Un mundo pequeño
A nuestra anfitriona suele molestarle que confundan su villa navideña con un nacimiento moderno.
La primera figura que adquirió Norma Leguizamón —51 años, tres hijos, ama de casa— no es la más atractiva de las que conforman la villa que instala cada Navidad en uno de los rincones de su vivienda desde hace una década. Tampoco es la más cara ni la más fina. Se trata de una luna con Santa Claus incorporado que se prende cuando lo conectas a un tomacorriente, de un punto de partida. “Sin esta luna, seguramente no me habría animado a armar todo el resto”, asegura Norma mientras mira de reojo hacia la esquina donde se halla la figura (y luego abre los ojos mucho, como un niño ante un chocolate).
Todo el resto es una sociedad en miniatura. Todo el resto es la comisaría, el hotel, la juguetería, la estación de bomberos, la dulcería, el quiosquito de prensa, el colegio, los coches de época, los trineos, el carrusel, el vecino que se pasea frente a las luminarias, la carpa circense, las casitas hechas con galletas de jengibre, el agua. Todo el resto es una ciudad minimalista. Una villa de libro de cuentos que nunca es la misma.

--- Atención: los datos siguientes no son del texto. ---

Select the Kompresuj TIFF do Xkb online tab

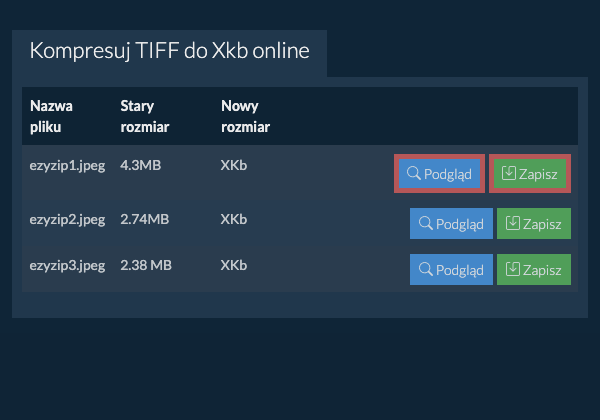tap(169, 52)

“Cada año nos toca añadir uno o varios elementos nuevos”, me explica Norma. “Éste, por ejemplo, le he metido como fondo una gigantografía de La Paz que se funde muy bien con las luces; y también, un avioncito que he colgado ahí” (me lo señala). “Y cada año movemos todo de sitio”. De vez en cuando, Norma habla en plural y admite cierta complicidad de sus seres queridos a la hora de colocar las cosas con cierta perspectiva —tomando en cuenta el tamaño de cada pieza—, pero el hobby es suyo (y únicamente suyo). “Mi familia solo se mete cuando yo se lo pido. Y tengo que confesar que suelo ser bastante egoísta con esto. La verdad es que esto es mío y solo mío” (risas).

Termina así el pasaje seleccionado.